Now, I want to show that $g$ is bijective. I think this should be true, but I'm really lost here in the formal technicalities. How can I do this?
(Also, as a secondary question, how does one prove that module isomorphisms preserve free-ness? I'm actually just taking it for granted right now.)
I'd appreciate some help.
 A: Let me first adress the two details you ask about :


*

*When taking the direct sum $\bigoplus_I F_i$, you are not so much assuming that the $F_i$ are pairwise disjoint than considering that it is the case; by this I mean that even if some of them are really the same (for example if you have something like $R^2\oplus R^2$), you will consider them as different, and have different generators for each (so that the sum $\bigcup_I A_i$ is disjoint).

*In your definition of $g$, you should consider a sum of the form $\sum_{i\in I,j\in J_i}r_{i,j}a_{i,j}$, where all but finitely many of the $r_{i,j}$ are zero. Note that I replaced $J$ by $J_i$, because the $F_i$ could have different number of elements in their respective basis (you could very well have something like $R^2\oplus R^3$.


There is a also a problem with your definition of $f$. What you should do is define it as $f(a_{i,j})=(s_ta_{i,j})_{t\in I}$ (with the same $s_t$).

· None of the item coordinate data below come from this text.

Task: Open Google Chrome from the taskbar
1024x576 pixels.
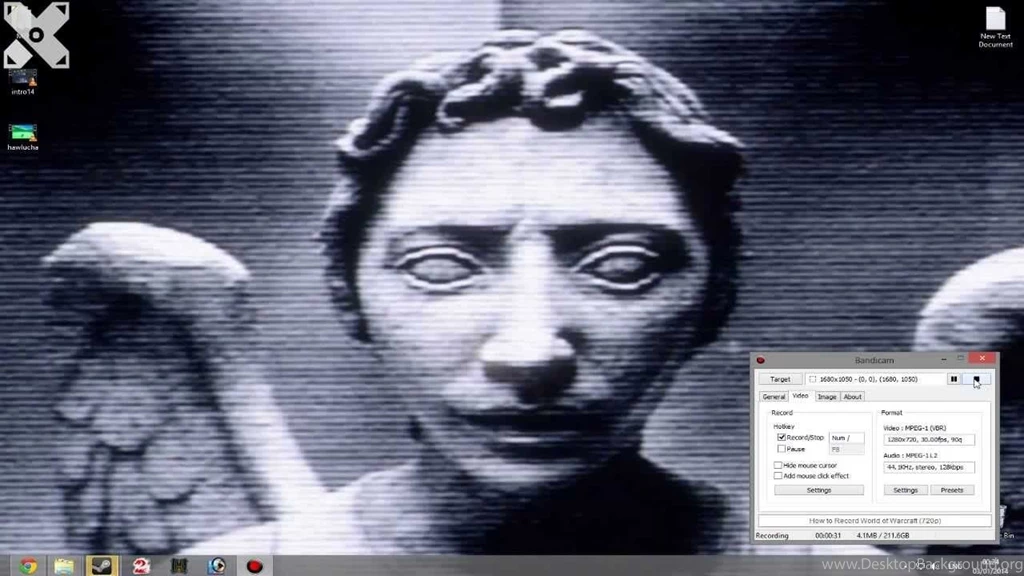Action: click(x=27, y=565)
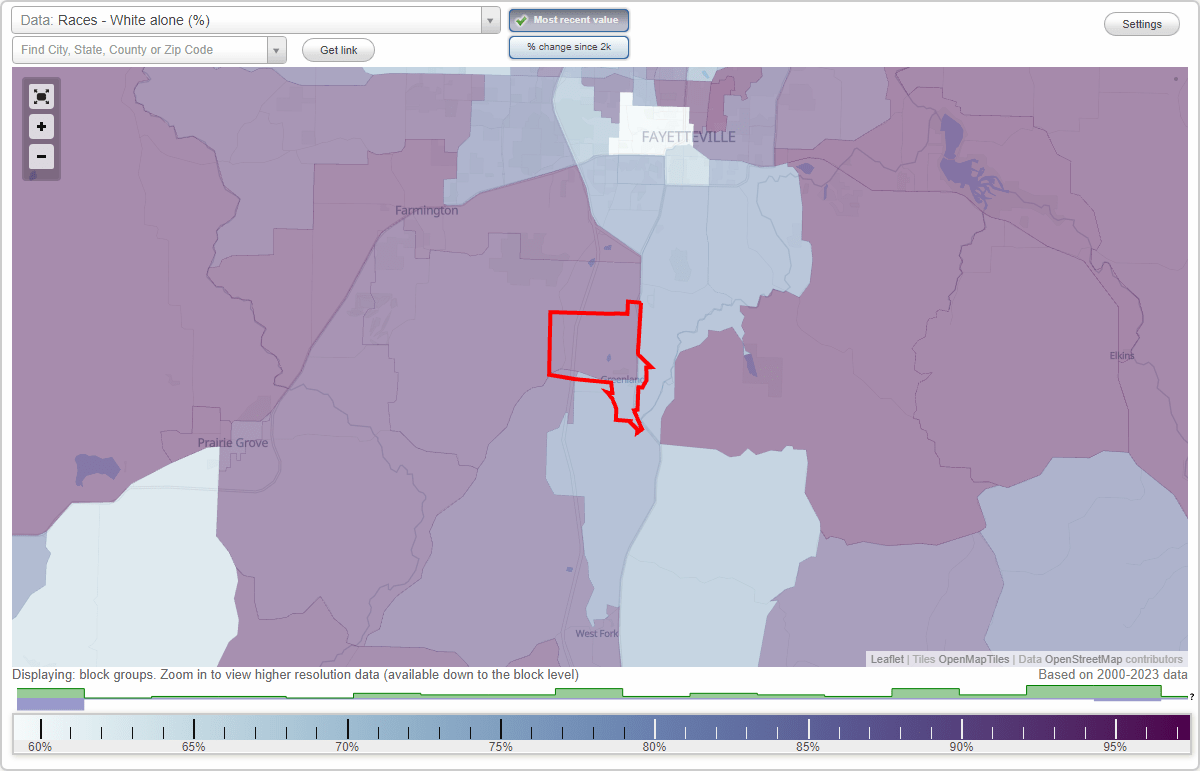Click the 80% mark on the color legend
Viewport: 1200px width, 771px height.
(655, 725)
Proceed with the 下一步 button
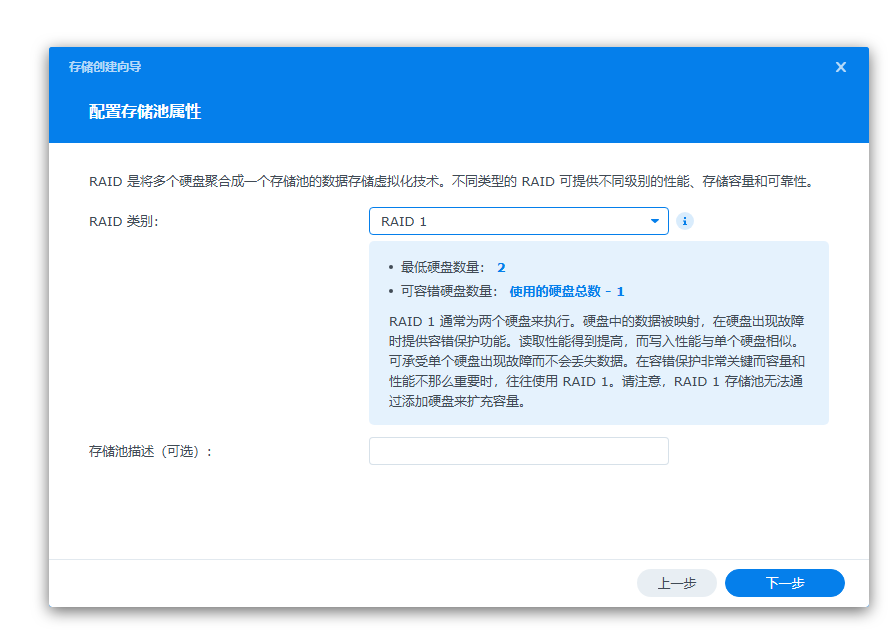The height and width of the screenshot is (630, 896). pyautogui.click(x=784, y=583)
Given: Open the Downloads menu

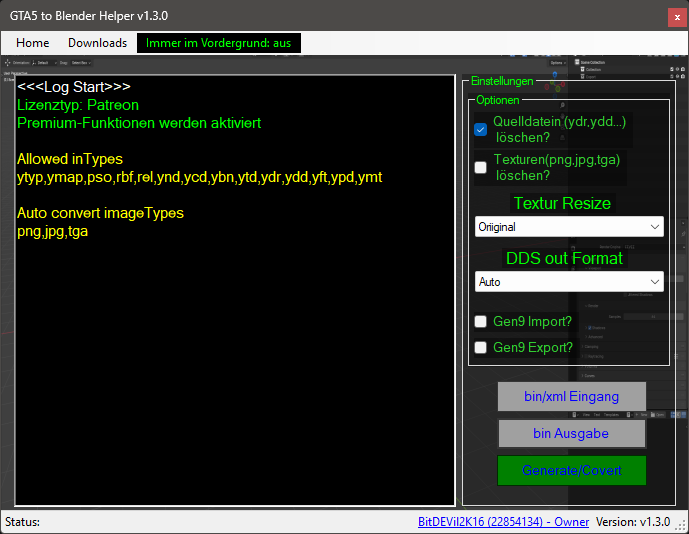Looking at the screenshot, I should 97,43.
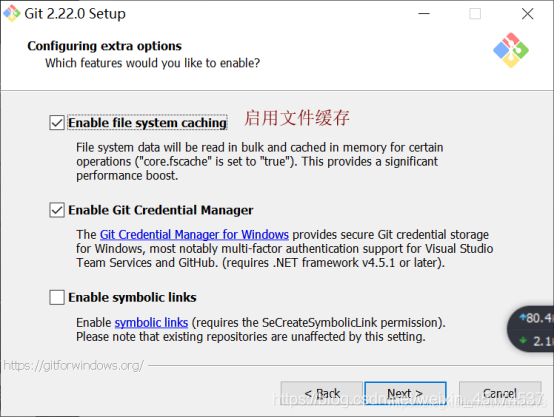Click the Enable symbolic links label
The width and height of the screenshot is (554, 418).
(132, 298)
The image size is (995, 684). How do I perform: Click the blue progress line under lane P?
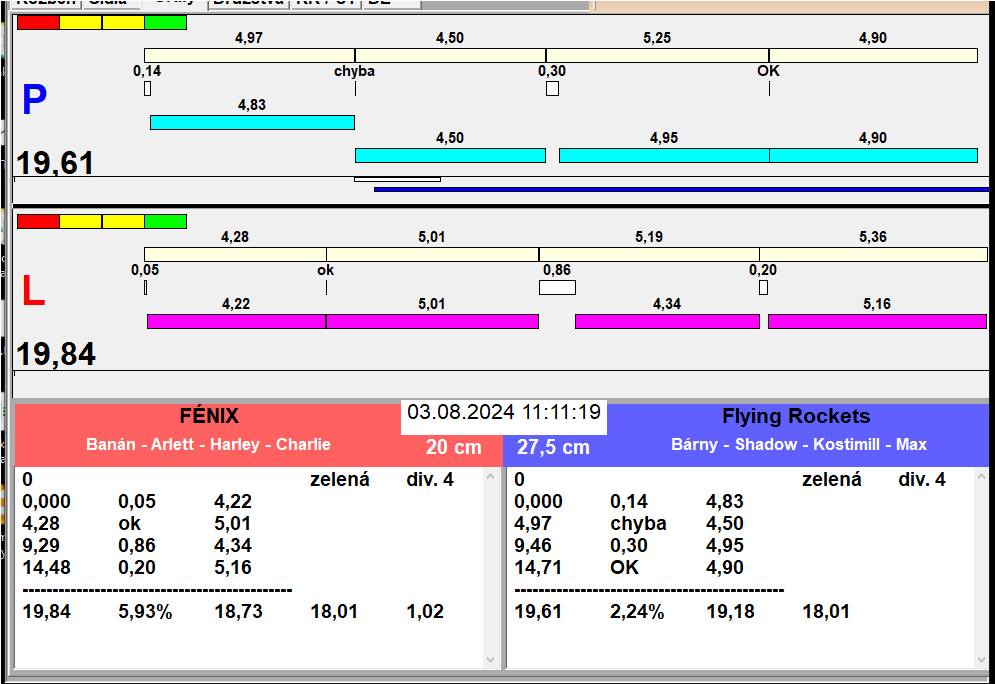point(680,188)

This way you put every generator in the corresponding module.
Now to show bijectivity, you can do it in two steps :


*

*Injectivity : assume $g\left(\sum_{i\in I,j\in J_i}r_{i,j}a_{i,j}\right)=0$. Now
$$g\left(\sum_{i\in I,j\in J_i}r_{i,j}a_{i,j}\right)=\sum_{i\in I}\sum_{j\in J_i}r_{i,j}a_{i,j},$$where the right-hand side is seen as a sum over $i$ of elements of the form $\sum_{j\in J_i}r_{i,j}a_{i,j}\in F_i$. If this is zero, then (by definition of the direct sum) every $\sum_{j\in J_i}r_{i,j}a_{i,j}$ has to be $0$, and since every $F_i$ is free on $A_{J_i}$, every $r_{i,j}$ has to be $0$; hence $\sum_{i\in I,j\in J_i}r_{i,j}a_{i,j}=0$.

*Surjectivity : an element $y\in \bigoplus_I F_i$ must be of the form $y=\sum_i x_i$, where $x_i\in F_i$ and all but finitely many of the $x_i$ are $0$. Now in every $F_i$ we must have $x_i=\sum_{j\in J_i} r_{i,j}a_{i,j}$, again with all but finitely many of $r_{i,j}$ equal to $0$. Thus we have
$$y=\sum_{i\in I}\sum_{j\in J_i} r_{i,j}a_{i,j}=g\left(\sum_{i\in I,j\in J_i} r_{i,j}a_{i,j}\right),$$and thus $g$ is surjective.



All this being said, it is (in my opinion) easier to simply prove that the direct sum $\bigoplus_I F_i$ satisfies the universal property of free modules using the universal property of the direct sum :

For all $R$-module $M$ and all collection of $R$-module homomorphisms $f_i:F_i\to M$, there exists a unique $R$-module homomorphism $f:\bigoplus F_i\to M$ such that $f\circ \sigma_i=f_i$ for all $i\in I$ (where $\sigma_i:F_i\to \bigoplus_{t\in I} F_t$ is defined by $\sigma_i(a)=(s_ta)_{t\in I}$).

Now to prove that the direct sum is a free-module : suppose you are given $h:A\to M$, and denote by $h_i:A_i\to M$ the restrictions of $h$ to each $A_i$. Since every $F_i$ is free, you have for all $i$ a unique $R$-module homomorphism $f_i:F_i\to M$ whose restriction to $A_i$ is $h_i$, and by the universal property of the direct sum this gives you a unique homomorphism $f:\bigoplus_I F_i\to M$. Now $f$ restricted to $A$ is $h$, because every restriction to $A_i$ is given by $h_i$.